START Exercise inputs

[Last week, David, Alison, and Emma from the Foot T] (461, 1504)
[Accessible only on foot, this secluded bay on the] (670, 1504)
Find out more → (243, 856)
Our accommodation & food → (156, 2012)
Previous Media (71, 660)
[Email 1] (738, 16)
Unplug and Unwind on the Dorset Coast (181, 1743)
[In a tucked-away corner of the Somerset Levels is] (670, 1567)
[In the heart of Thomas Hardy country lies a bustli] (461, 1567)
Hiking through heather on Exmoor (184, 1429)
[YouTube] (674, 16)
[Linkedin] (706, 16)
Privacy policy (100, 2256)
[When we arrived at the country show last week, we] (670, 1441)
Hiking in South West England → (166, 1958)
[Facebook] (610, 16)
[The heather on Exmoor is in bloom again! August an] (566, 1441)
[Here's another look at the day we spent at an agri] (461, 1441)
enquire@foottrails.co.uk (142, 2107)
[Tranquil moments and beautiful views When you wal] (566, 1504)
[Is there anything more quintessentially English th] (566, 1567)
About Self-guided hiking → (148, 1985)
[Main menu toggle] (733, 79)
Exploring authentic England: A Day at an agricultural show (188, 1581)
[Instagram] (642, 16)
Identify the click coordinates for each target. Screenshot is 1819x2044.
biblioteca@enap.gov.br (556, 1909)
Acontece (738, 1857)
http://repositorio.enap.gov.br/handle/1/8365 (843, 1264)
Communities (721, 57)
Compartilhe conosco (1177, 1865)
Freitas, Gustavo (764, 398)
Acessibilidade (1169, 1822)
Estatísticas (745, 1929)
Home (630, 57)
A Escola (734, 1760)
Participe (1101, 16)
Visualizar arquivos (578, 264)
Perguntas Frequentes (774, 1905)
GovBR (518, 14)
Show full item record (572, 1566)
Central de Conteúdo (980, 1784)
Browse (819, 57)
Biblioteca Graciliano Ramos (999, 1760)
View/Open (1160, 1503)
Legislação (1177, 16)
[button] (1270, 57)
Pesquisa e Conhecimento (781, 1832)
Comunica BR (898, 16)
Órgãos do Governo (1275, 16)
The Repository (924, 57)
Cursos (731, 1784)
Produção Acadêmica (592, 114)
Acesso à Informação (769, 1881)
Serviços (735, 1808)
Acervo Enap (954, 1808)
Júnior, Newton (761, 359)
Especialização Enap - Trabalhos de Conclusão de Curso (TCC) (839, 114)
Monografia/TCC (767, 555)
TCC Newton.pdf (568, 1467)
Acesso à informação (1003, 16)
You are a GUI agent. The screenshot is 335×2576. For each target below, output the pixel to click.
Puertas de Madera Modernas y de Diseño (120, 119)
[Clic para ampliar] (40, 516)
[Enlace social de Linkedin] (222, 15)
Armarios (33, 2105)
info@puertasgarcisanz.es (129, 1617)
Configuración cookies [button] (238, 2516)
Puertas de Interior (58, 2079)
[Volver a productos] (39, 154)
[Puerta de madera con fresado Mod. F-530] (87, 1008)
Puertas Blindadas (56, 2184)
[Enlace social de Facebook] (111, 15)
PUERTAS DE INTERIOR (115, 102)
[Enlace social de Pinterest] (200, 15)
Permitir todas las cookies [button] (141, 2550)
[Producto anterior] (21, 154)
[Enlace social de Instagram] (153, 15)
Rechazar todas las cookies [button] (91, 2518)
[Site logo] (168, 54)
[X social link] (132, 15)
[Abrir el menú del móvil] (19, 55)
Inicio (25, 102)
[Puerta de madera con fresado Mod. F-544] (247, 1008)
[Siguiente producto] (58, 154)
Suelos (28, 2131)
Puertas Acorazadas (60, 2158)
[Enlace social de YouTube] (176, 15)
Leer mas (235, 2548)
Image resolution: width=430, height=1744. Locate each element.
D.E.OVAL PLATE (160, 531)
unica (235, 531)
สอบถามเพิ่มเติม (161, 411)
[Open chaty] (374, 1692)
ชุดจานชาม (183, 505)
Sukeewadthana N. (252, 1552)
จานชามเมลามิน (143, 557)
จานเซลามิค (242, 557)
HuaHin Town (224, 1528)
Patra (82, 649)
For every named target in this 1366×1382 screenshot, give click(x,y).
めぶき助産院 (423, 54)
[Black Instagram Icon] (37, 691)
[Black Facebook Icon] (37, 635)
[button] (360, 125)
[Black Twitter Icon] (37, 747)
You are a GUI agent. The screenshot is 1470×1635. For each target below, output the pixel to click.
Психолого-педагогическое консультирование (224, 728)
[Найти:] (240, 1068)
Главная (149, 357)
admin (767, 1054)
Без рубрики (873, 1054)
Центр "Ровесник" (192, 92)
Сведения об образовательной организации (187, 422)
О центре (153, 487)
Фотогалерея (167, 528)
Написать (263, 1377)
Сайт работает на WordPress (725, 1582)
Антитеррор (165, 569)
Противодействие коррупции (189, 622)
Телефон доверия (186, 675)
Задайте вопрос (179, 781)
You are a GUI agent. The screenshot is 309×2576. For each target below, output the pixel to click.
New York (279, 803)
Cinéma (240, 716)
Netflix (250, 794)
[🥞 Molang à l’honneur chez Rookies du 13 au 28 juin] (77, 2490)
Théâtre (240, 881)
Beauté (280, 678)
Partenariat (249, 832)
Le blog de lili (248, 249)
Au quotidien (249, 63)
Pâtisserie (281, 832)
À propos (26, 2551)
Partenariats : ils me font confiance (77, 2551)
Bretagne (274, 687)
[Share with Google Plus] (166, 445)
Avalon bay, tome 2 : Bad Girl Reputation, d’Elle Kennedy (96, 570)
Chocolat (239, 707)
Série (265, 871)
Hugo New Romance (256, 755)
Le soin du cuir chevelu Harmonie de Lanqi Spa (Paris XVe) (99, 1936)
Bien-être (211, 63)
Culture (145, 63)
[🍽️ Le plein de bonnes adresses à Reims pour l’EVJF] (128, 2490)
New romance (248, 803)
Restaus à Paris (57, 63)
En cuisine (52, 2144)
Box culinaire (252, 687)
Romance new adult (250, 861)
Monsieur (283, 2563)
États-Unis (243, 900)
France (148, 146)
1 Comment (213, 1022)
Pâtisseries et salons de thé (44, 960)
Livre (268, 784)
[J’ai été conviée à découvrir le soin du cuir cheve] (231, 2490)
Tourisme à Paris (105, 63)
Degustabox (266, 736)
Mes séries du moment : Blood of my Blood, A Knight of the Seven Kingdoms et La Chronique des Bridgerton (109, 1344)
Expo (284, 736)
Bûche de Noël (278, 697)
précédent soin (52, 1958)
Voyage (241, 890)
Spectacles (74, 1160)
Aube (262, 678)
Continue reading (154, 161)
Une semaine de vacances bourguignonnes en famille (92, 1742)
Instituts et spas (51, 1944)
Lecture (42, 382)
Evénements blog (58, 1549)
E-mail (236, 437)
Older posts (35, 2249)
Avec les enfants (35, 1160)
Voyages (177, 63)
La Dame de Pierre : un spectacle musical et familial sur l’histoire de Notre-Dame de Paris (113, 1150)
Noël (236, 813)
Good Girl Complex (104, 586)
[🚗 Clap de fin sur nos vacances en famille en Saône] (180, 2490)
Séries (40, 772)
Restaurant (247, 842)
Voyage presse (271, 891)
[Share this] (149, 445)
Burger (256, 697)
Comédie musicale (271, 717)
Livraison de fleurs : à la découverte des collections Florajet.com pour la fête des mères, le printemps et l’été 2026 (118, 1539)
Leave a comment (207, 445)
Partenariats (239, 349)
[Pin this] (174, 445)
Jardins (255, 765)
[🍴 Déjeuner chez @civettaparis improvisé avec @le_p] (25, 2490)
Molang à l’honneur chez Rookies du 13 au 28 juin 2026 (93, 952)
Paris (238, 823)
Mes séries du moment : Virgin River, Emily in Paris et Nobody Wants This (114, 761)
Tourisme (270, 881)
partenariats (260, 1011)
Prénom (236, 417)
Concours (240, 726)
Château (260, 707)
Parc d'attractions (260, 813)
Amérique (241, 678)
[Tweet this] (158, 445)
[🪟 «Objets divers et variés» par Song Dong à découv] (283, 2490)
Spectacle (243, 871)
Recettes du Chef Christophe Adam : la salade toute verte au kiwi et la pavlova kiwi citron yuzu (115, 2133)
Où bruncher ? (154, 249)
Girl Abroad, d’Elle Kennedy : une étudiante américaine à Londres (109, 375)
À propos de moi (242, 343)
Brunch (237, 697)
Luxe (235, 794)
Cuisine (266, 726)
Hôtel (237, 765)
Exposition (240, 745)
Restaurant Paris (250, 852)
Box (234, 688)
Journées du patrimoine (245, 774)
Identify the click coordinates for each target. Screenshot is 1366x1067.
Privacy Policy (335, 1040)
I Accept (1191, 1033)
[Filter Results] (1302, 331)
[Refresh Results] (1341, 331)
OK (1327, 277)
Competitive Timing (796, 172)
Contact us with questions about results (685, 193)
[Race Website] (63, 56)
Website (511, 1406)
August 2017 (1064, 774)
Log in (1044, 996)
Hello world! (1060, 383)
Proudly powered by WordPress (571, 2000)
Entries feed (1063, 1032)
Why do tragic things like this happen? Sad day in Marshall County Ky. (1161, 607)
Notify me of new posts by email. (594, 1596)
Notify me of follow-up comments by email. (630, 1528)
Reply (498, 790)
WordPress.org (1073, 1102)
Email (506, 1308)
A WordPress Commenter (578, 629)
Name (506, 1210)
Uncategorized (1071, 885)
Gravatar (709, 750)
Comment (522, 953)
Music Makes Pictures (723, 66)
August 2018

END Exercise inputs

* **What is being asked**: In the entries above, please find the line with "Competitive Timing (796, 172)" and the line with "Entries feed (1063, 1032)", then write out exactly those two lines and every line between them, and nothing more.

* **Solution for this task**:
Competitive Timing (796, 172)
Contact us with questions about results (685, 193)
[Race Website] (63, 56)
Website (511, 1406)
August 2017 (1064, 774)
Log in (1044, 996)
Hello world! (1060, 383)
Proudly powered by WordPress (571, 2000)
Entries feed (1063, 1032)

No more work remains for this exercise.